I deliver 95% of our hay, using a 8 x 12 dump stake bed on a F550. Works good for me.

Mike


----------



## NewBerlinBaler (May 30, 2011)

Have not done any custom hauling myself for a few years but around here the current rate for a pickup truck/trailer combo is $2.00 to $2.50 per loaded mile. For a real truck it's closer to $4.00 per loaded mile.

You could pass these rates along to customers. It may motivate them to pick up their own hay.


----------



## 8350HiTech (Jul 26, 2013)

boorcrestfarm18 said:


> most of our customers pick their hay up but theres a certain few need delivery how do i know what to charge for delivery and would a 7x14 dump trailer be enough trailer to haul bales with ?
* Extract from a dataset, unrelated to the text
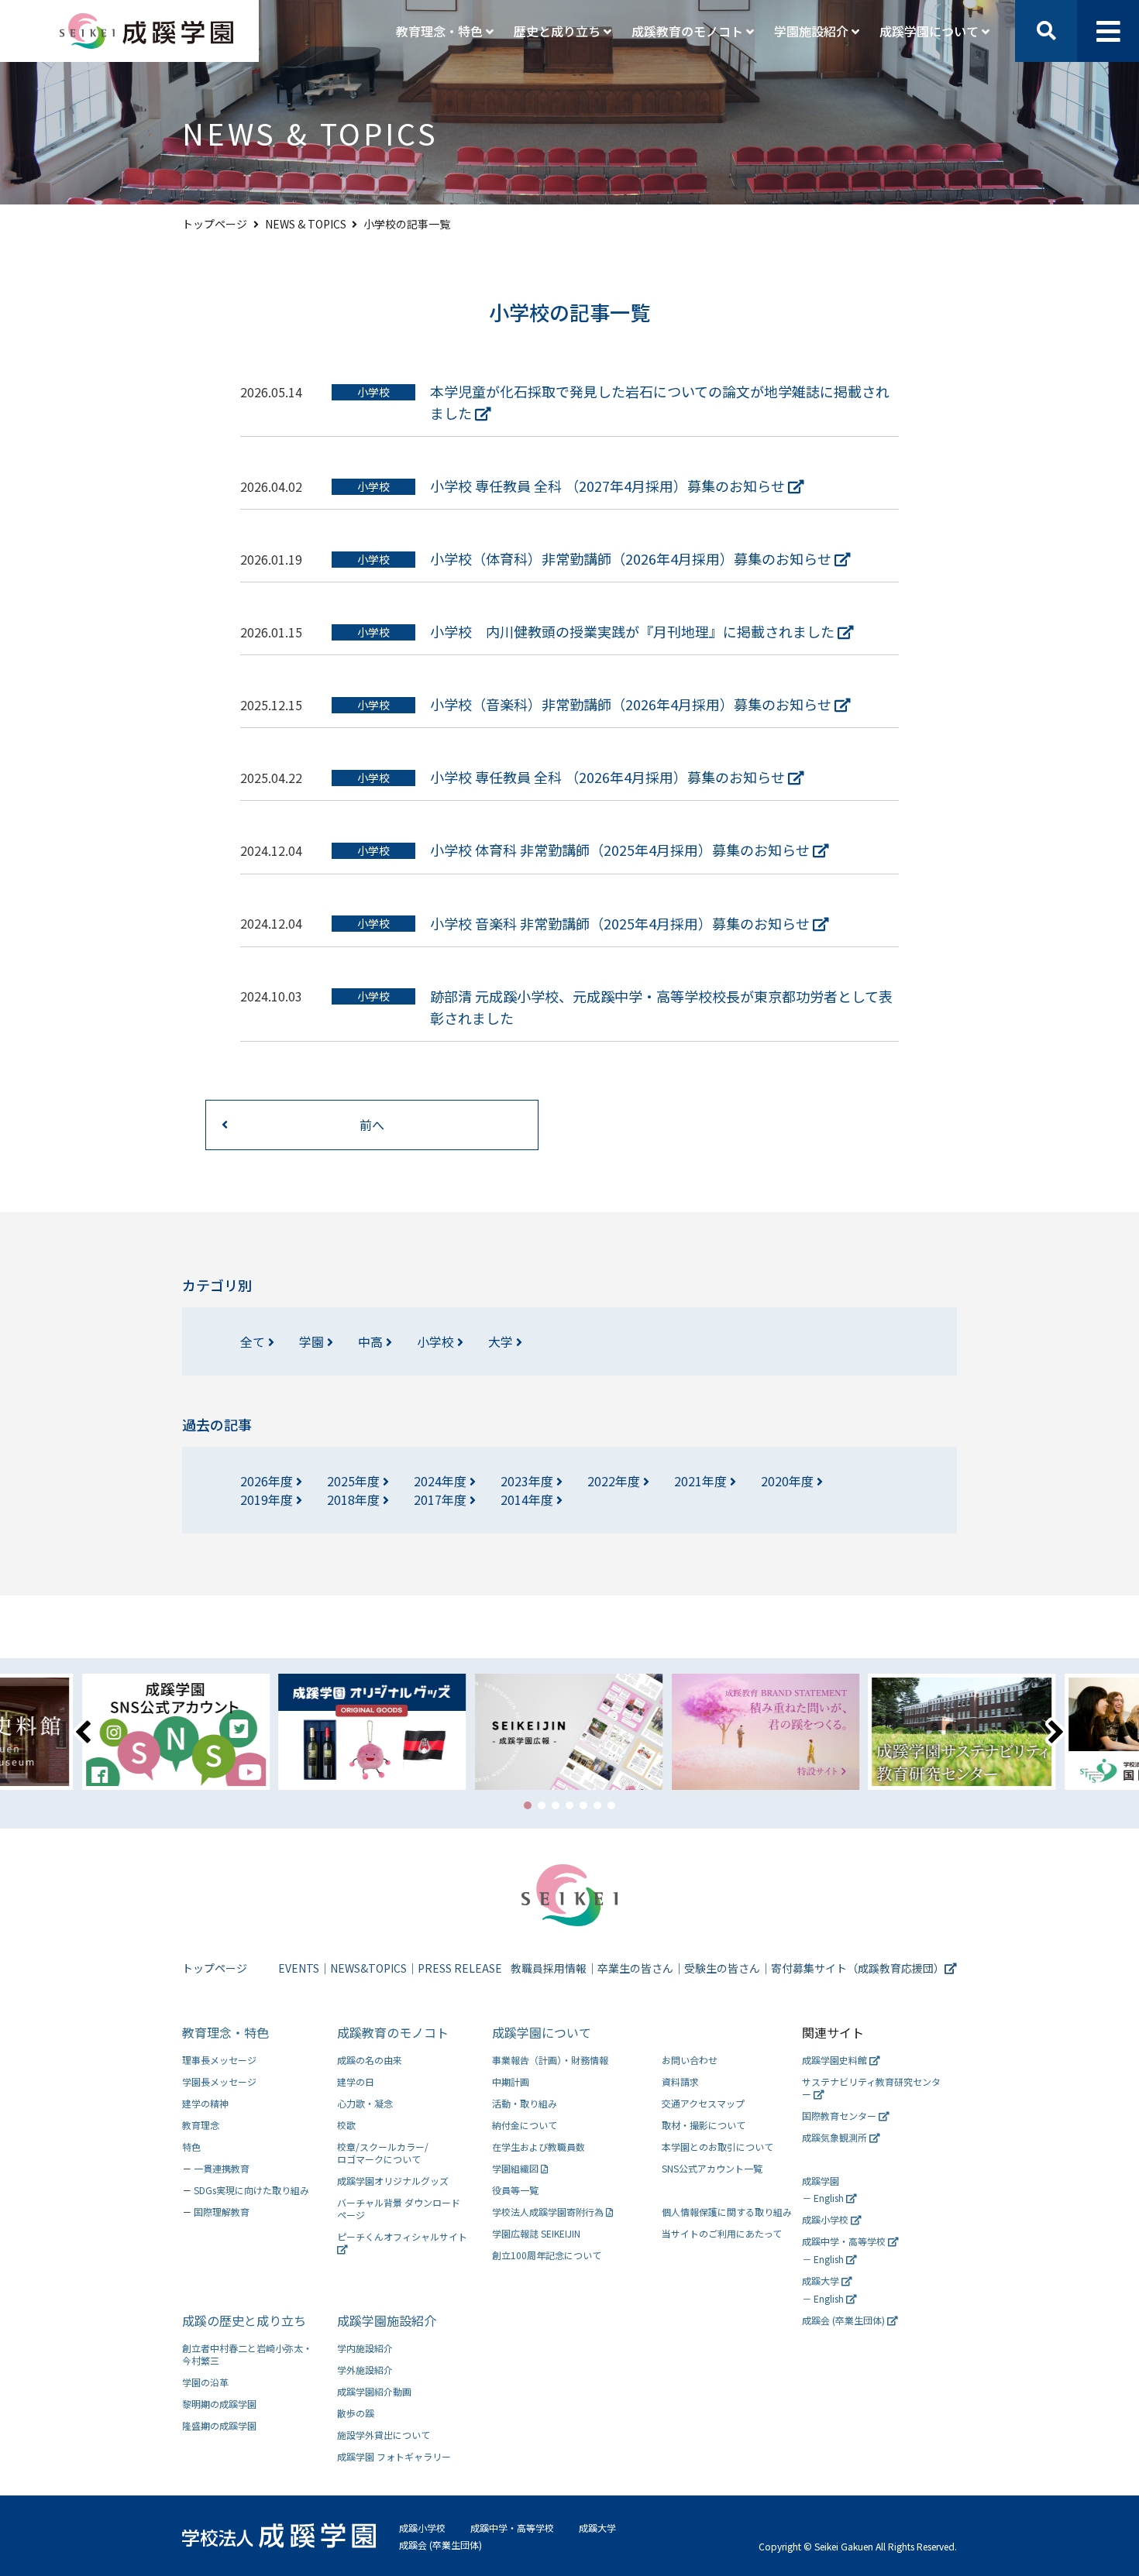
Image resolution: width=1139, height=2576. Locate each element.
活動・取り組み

Kinda depends on how many bales.


----------



## somedevildawg (Jun 20, 2011)

Welcome to haytalk boorcrest.....
Just for clarification, a dump with sides or a stake body? rounds or squares?


----------



## boorcrestfarm18 (Apr 17, 2018)

It would be a dump with sides. Mostly small square. But once in a while people will come for a couple rounds


----------



## PaMike (Dec 7, 2013)

Rounds really dont work well in a dump trailer, or anything with sides for that matter. Unless of course you buy a trailer/truck that is the exact multiple of the bale size. Jam the bales in tight and they dont come out when you dump....


----------



## somedevildawg (Jun 20, 2011)

boorcrestfarm18 said:


> It would be a dump with sides. Mostly small square. But once in a while people will come for a couple rounds


Gotcha, initially thought were talking about rounds, that would work for three, but that's about it....depending on size of course. Would work ok for squares....don't jam em in and place a 50' rope in front of the trailer before loading, tie the ends of to their barn tilt the dump and drive off  always thinking of an easier way, can't help you on the loading however


----------



## bluefarmer (Oct 10, 2010)

Pj trailers make a flatbed dump!!


----------



## 8350HiTech (Jul 26, 2013)

boorcrestfarm18 said:


> It would be a dump with sides. Mostly small square. But once in a while people will come for a couple rounds


I do my local deliveries with just an f450 with a 7.5x10.5' bed hauling 98 bales. Whether the trailer size you're looking at will work will depend on what your customers want and whether it's enoigh efficiently per trip for what you're charging.


----------